Autant en Grande-Bretagne que dans l’espace européen, la croissance a été plus faible que prévu et, bien que l’inflation ait reculé l’année dernière grâce à une base de comparaison élevée, la croissance des salaires reste importante. En Grande-Bretagne, les salaires continuent à progresser à un taux d’environ 7%; dans de nombreux pays de la zone euro, dans lesquels les conventions collectives pluriannuelles sont la règle, nous voyons une croissance des conventions salariales de 3% à 5% dans les années à venir. Ce conflit entre une inflation assez élevée et une croissance faible a conduit les marchés à anticiper une baisse des taux plus rapide en Europe qu’aux États-Unis. Une chute de croissance importante ou inattendue obligerait les banques centrales à agir plus rapidement, mais en l’état actuel des choses, nous nous attendons à ce qu’elles choisissent la sécurité et conservent des taux élevés jusqu’à ce que l’inflation atteigne son objectif.

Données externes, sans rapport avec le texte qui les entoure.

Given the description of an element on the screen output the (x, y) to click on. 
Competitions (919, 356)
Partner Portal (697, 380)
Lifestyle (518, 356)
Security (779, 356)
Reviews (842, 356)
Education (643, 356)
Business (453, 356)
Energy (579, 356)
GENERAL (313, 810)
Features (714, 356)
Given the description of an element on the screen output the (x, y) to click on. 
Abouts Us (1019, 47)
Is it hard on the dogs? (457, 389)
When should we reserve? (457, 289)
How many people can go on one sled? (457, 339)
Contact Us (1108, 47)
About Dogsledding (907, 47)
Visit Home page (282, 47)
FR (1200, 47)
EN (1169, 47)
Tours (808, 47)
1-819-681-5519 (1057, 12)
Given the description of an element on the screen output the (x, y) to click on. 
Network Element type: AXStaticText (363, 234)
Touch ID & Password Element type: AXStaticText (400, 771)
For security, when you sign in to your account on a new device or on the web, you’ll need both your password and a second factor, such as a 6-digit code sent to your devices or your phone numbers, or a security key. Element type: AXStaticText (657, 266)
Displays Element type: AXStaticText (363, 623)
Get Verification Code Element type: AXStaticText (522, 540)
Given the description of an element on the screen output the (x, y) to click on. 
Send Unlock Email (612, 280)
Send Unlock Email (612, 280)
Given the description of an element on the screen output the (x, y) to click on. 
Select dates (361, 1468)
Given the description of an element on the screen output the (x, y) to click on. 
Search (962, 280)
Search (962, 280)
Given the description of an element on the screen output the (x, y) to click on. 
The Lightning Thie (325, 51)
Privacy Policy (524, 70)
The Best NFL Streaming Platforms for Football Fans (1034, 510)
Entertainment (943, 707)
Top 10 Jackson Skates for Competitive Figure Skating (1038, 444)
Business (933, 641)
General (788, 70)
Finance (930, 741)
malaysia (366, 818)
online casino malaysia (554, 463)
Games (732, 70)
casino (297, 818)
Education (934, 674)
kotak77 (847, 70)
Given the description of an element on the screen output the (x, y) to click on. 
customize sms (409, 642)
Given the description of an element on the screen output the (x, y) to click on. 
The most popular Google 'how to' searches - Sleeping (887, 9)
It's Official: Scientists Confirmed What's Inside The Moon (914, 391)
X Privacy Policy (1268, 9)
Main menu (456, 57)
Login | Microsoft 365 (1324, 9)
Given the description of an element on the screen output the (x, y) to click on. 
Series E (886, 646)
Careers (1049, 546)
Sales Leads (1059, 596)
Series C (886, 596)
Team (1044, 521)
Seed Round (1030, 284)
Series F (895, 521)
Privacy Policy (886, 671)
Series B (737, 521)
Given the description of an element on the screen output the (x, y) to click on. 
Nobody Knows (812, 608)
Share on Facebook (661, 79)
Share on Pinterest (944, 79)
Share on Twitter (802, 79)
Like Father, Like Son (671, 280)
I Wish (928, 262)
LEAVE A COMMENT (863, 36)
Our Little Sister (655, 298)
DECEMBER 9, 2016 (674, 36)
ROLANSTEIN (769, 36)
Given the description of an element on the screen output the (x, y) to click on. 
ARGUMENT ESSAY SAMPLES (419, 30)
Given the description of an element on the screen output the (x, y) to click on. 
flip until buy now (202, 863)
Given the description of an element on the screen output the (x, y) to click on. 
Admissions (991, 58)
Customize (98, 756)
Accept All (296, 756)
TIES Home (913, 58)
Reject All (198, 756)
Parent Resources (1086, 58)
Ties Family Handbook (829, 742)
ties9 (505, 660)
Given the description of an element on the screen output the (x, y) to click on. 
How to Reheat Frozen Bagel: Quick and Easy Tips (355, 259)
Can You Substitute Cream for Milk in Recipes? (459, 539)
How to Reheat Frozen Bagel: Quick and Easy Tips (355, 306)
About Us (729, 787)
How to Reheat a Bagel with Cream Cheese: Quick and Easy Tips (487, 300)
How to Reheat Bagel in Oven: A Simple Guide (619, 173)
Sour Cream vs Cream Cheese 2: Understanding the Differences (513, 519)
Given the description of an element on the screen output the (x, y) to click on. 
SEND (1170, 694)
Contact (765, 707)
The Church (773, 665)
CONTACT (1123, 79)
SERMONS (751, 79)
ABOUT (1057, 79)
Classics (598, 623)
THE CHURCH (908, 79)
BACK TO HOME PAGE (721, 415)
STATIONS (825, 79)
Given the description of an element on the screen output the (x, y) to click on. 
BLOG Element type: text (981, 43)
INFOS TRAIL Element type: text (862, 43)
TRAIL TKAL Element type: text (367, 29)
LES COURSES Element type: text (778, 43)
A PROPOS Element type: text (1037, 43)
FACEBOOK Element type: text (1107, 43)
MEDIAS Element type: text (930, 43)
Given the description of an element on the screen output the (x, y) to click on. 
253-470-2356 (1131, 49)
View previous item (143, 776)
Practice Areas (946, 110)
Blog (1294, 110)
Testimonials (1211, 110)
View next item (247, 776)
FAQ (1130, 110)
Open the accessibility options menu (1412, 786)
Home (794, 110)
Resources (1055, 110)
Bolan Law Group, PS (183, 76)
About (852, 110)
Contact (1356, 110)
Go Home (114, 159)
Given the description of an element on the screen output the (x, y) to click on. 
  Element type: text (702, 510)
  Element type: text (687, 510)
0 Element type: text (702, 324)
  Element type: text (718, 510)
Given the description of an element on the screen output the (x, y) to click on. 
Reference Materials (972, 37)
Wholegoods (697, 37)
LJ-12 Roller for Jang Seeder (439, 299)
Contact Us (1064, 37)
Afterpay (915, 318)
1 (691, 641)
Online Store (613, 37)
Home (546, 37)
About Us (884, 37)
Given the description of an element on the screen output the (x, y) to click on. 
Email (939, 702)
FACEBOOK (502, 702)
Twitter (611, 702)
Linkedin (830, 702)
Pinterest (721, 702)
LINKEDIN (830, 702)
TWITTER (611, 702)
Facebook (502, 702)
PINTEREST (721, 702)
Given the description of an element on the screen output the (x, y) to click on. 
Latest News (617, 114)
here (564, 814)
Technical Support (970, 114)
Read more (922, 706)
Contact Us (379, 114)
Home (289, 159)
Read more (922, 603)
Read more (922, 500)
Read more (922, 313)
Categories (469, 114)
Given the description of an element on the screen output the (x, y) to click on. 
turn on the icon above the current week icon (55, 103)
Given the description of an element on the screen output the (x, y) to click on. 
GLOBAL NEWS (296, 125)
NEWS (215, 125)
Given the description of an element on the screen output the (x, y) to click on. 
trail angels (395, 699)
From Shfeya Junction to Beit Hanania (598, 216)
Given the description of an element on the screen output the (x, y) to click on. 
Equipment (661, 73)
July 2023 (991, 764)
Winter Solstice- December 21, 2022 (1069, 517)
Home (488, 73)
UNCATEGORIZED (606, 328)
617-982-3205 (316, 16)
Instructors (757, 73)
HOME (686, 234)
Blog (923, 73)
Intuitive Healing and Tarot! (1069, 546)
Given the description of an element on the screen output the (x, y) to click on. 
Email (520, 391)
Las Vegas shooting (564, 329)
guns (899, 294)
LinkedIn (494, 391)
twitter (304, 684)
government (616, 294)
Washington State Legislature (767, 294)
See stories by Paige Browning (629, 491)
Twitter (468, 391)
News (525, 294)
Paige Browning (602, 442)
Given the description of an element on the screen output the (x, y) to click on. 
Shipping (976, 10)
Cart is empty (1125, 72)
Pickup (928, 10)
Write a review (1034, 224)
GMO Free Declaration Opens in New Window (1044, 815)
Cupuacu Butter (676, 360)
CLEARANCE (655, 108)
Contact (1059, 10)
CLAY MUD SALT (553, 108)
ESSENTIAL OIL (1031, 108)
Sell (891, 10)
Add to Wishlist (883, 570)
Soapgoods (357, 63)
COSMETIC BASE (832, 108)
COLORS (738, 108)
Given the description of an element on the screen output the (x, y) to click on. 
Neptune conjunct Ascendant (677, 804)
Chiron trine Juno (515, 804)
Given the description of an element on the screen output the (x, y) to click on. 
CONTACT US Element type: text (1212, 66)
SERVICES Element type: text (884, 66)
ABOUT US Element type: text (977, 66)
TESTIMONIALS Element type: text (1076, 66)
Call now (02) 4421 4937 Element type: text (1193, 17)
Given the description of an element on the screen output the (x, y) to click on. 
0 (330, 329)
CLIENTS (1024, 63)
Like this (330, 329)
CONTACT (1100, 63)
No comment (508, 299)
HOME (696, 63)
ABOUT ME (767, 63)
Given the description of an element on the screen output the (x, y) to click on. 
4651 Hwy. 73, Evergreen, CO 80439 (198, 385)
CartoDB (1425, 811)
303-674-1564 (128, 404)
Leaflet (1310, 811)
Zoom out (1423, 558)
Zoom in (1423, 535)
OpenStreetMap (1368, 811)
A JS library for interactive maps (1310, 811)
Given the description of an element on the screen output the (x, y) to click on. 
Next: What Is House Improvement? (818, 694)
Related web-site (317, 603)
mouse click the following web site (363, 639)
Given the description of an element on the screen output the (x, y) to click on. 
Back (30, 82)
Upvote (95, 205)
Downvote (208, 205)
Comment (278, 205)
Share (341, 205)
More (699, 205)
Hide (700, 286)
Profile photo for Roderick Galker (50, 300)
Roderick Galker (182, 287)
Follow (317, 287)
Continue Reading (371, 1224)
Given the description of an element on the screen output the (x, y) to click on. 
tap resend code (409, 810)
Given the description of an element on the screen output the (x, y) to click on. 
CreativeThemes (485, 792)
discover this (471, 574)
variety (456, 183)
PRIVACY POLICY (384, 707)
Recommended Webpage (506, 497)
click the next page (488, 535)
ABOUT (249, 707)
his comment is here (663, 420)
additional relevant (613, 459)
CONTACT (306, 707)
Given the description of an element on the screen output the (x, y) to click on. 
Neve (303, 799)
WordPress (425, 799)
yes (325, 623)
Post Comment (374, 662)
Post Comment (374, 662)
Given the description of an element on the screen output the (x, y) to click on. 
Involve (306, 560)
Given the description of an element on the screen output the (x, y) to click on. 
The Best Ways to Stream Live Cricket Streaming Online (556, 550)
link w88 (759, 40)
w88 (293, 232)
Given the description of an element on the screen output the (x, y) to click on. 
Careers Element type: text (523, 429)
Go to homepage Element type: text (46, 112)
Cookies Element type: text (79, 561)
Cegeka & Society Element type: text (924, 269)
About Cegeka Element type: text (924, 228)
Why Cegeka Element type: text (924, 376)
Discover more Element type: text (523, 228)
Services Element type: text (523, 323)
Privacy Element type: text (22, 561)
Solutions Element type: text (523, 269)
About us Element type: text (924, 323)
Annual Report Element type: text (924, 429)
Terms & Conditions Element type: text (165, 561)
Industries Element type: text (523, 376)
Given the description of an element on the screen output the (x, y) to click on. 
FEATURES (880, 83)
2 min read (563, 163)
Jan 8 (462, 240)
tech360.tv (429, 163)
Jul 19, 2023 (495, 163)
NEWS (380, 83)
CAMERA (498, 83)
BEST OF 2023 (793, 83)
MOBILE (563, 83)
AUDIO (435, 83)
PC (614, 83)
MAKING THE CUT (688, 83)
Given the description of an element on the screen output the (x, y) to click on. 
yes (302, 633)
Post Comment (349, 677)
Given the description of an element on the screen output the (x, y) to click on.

Perspectives pour le Japon et l’Australie: sous-pondération dans les deux marchés

Le Japon et l’Australie sont les deux pays dans lesquels les marchés ont tendance à sous-estimer la rhétorique restrictive des banques centrales, c’est pourquoi nous conservons notre sous-pondération. Le Japon n’est comparable à aucun autre pays, car sa banque centrale doit lutter depuis de nombreuses années contre une mentalité déflationniste profondément ancrée. Or nous pensons qu’elle a eu plus de succès dans ce cadre qu’elle ne le pense. Si l’on observe en effet la forte croissance des salaires et un nouveau train de mesures budgétaires au premier semestre de cette année, on peut imaginer un scénario dans lequel la Banque du Japon serait à la traîne en ce qui concerne la normalisation de sa politique monétaire. L’économie australienne a également fait preuve d’une robustesse inattendue, les données sur la migration et la construction de logements au quatrième trimestre 2023 surprenant positivement. L’inflation reste supérieure à 5% et la barre des 3% ne sera pas en vue avant l’année prochaine au plus tôt. La Banque d’Australie pourrait donc relever une nouvelle fois les taux d’intérêt afin d’accélérer la baisse de l’inflation en direction des 3%.